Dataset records
[Start of Attachment]

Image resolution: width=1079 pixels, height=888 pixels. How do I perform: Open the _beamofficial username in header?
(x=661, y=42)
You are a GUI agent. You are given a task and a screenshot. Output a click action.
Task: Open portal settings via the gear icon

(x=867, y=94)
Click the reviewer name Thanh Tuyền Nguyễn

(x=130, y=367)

[End of Attachment]

Your task is to set down exactly the lines from the line containing "You are a GUI" to the end of the data above, including both ends.

### Response box
You are a GUI agent. You are given a task and a screenshot. Output a click action.
Task: Open portal settings via the gear icon

(x=867, y=94)
Click the reviewer name Thanh Tuyền Nguyễn

(x=130, y=367)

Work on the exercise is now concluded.